• _THE TASK_:
Using the material below, return exactly the lines between the one holding "This screenshot has height=1026, width=1481." and the one holding "Click the blue sofa", inclusive, and no others.
##### RECORDS FOR THE EXERCISE
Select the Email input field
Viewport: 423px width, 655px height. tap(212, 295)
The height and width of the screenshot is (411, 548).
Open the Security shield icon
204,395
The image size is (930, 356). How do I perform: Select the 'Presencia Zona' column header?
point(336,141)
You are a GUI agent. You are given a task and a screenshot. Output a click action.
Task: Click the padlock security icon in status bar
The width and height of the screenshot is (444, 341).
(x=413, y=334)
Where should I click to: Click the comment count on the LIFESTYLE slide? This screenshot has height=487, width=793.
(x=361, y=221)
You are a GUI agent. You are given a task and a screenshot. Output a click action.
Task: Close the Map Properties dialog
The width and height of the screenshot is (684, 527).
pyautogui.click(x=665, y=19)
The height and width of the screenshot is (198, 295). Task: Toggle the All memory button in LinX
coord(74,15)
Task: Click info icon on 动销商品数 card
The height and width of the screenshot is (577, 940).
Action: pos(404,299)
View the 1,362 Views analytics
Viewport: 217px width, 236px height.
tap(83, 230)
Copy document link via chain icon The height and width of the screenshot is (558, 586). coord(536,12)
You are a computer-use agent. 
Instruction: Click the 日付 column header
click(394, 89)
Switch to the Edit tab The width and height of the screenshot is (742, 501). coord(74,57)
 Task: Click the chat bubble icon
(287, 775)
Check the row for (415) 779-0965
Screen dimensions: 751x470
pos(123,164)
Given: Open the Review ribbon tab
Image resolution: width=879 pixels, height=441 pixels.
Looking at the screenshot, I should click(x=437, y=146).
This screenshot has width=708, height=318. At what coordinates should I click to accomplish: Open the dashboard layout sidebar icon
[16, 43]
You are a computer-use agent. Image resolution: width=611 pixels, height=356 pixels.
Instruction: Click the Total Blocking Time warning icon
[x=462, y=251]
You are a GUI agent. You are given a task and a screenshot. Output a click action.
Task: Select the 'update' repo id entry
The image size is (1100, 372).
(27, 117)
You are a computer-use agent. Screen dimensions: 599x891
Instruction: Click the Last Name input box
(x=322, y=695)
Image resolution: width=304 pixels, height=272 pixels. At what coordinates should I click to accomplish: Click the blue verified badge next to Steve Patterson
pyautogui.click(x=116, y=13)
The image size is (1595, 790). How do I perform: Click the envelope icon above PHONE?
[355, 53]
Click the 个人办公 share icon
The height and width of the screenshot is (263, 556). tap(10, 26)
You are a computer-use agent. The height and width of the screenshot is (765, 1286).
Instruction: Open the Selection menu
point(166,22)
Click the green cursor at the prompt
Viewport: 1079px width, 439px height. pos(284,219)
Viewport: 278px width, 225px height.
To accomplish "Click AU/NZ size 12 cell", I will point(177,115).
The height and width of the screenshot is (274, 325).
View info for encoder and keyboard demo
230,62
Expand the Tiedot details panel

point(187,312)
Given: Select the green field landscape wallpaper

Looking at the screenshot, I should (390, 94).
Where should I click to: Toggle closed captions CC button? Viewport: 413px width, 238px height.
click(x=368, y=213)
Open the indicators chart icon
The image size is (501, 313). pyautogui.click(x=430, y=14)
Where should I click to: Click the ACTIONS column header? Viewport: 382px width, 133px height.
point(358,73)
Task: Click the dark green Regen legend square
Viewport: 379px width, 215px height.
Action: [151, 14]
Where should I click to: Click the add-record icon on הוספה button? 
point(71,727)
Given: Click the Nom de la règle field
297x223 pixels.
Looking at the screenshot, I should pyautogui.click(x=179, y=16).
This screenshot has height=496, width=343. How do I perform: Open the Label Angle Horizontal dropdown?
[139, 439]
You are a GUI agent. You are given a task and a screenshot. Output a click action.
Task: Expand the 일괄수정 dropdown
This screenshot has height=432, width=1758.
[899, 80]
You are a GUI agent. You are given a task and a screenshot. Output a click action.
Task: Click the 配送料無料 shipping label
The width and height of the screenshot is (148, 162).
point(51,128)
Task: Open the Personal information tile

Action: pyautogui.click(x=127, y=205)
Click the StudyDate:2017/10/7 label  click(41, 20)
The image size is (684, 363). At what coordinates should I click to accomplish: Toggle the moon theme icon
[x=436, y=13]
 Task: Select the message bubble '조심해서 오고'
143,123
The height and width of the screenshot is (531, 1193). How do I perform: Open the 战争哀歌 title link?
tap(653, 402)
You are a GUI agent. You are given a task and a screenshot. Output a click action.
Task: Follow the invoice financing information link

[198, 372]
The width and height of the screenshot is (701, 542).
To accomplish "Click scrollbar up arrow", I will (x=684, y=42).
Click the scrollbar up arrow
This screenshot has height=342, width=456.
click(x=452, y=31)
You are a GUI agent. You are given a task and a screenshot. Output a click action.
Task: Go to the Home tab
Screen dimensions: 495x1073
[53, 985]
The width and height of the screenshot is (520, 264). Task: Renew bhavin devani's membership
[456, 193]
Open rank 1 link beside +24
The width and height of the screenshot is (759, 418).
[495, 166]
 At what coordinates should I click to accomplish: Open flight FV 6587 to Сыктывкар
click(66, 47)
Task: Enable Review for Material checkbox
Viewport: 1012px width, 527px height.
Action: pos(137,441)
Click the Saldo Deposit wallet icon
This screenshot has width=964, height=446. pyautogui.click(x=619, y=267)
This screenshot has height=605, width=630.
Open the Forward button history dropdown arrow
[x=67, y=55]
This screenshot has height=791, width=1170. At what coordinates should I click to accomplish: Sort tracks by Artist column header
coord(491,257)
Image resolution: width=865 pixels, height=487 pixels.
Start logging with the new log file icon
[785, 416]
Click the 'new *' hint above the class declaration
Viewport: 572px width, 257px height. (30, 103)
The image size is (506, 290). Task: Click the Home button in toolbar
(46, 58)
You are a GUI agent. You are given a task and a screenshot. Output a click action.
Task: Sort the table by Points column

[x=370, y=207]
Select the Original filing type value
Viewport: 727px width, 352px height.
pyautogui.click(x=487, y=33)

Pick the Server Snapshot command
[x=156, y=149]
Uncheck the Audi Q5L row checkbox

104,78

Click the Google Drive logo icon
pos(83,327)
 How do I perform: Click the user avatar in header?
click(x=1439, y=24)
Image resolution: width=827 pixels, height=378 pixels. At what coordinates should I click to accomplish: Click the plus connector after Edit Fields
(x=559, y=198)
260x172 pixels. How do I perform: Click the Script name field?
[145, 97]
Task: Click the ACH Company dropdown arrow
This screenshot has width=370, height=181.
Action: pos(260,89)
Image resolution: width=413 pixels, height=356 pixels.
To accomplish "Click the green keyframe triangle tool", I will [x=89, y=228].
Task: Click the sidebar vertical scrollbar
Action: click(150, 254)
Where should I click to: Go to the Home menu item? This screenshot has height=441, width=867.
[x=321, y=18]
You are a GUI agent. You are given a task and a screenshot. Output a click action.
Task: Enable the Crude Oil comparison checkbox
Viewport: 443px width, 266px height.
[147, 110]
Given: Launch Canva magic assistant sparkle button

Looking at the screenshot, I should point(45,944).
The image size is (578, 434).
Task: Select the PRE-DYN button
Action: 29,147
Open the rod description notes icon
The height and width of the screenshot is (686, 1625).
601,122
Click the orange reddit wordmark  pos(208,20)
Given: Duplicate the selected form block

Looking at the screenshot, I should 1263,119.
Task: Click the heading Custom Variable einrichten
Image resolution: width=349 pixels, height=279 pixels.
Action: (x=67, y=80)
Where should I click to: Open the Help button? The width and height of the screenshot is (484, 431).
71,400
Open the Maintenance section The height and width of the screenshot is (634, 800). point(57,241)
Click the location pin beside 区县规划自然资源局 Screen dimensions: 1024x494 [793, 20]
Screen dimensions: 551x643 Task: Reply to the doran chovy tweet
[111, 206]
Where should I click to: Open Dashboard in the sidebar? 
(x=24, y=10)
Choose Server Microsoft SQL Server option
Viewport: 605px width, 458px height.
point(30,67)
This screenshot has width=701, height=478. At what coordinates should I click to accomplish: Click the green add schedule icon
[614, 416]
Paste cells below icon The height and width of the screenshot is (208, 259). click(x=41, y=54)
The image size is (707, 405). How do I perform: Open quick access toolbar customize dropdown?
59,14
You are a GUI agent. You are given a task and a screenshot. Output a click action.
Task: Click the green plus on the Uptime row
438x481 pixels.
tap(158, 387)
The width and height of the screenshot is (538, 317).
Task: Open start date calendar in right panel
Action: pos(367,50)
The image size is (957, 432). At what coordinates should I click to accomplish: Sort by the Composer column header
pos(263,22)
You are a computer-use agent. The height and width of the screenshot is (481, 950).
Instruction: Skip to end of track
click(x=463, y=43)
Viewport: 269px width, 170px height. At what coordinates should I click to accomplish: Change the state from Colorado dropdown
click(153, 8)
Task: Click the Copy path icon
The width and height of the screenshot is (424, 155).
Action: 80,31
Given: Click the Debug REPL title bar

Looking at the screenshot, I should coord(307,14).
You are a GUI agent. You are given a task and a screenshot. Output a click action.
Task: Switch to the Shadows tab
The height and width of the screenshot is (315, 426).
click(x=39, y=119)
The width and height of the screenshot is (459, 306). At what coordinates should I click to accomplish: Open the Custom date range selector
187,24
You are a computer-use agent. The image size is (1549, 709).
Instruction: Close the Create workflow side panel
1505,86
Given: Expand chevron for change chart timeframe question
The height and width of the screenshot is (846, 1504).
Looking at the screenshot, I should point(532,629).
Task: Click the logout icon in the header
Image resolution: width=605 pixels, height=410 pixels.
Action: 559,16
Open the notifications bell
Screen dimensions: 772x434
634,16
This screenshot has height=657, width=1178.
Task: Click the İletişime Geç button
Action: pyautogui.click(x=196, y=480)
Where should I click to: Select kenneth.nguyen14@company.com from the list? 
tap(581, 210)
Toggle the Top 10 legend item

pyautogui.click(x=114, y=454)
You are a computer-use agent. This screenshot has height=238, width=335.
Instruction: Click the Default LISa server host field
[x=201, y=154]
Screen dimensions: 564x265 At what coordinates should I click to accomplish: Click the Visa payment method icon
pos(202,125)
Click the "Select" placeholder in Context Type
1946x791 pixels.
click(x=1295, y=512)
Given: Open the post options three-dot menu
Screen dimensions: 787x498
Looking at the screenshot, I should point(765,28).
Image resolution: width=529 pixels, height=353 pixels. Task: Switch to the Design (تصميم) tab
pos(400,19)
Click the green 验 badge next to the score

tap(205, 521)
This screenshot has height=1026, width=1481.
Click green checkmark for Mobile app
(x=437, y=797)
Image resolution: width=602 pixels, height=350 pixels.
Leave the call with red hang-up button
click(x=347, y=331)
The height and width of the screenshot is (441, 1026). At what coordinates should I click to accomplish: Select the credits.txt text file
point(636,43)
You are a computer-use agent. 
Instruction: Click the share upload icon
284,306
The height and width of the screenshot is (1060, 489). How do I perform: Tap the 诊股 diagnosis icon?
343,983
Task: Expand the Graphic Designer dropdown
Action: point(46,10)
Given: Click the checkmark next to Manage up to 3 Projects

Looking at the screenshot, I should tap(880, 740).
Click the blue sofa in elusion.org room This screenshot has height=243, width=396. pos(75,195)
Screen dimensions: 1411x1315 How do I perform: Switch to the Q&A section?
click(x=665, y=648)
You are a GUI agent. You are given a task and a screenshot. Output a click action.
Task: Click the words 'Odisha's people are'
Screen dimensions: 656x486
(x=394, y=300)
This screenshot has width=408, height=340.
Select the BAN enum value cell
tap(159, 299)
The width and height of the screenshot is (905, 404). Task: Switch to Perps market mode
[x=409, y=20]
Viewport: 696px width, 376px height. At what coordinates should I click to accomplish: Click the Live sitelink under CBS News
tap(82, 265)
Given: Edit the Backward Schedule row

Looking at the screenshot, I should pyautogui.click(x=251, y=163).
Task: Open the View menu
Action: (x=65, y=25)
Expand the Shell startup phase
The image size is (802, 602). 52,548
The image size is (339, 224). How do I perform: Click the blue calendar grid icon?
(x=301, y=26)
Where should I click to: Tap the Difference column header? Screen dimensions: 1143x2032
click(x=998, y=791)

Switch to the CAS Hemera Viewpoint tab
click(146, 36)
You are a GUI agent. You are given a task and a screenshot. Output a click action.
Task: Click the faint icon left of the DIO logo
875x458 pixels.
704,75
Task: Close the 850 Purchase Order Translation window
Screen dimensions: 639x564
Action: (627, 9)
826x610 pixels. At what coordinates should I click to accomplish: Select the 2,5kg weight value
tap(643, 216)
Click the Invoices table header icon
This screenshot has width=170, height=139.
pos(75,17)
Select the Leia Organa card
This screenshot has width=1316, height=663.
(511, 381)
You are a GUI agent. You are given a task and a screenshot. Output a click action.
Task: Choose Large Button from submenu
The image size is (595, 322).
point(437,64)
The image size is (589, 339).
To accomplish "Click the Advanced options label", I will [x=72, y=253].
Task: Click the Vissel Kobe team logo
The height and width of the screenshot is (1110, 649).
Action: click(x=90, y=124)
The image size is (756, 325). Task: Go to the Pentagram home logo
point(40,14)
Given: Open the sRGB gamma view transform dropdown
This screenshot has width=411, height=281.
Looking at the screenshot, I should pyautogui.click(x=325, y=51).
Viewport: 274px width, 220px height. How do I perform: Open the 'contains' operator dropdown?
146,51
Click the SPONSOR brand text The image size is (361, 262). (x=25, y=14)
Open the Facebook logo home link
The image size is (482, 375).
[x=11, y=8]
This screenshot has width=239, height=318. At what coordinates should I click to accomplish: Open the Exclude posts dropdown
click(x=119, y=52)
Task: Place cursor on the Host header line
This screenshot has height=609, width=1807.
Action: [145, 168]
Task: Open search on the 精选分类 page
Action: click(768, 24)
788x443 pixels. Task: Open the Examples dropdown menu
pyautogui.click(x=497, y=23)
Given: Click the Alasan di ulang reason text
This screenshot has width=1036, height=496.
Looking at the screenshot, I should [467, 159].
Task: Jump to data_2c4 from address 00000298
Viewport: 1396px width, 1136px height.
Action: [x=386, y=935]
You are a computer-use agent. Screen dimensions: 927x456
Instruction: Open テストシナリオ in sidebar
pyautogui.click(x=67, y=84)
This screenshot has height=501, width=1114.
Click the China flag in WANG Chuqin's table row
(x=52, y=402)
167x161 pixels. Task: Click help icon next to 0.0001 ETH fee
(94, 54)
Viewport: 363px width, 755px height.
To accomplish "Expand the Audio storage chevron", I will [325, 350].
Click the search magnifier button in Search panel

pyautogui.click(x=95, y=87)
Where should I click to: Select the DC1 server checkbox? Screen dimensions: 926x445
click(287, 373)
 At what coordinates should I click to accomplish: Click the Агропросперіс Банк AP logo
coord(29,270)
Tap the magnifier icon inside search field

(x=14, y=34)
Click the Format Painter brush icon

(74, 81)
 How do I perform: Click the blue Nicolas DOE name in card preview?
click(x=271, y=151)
##########
• _TASK ANSWER_:
This screenshot has height=1026, width=1481.
Click green checkmark for Mobile app
(x=437, y=797)
Image resolution: width=602 pixels, height=350 pixels.
Leave the call with red hang-up button
click(x=347, y=331)
The height and width of the screenshot is (441, 1026). At what coordinates should I click to accomplish: Select the credits.txt text file
point(636,43)
You are a computer-use agent. 
Instruction: Click the share upload icon
284,306
The height and width of the screenshot is (1060, 489). How do I perform: Tap the 诊股 diagnosis icon?
343,983
Task: Expand the Graphic Designer dropdown
Action: point(46,10)
Given: Click the checkmark next to Manage up to 3 Projects

Looking at the screenshot, I should tap(880, 740).
Click the blue sofa in elusion.org room This screenshot has height=243, width=396. pos(75,195)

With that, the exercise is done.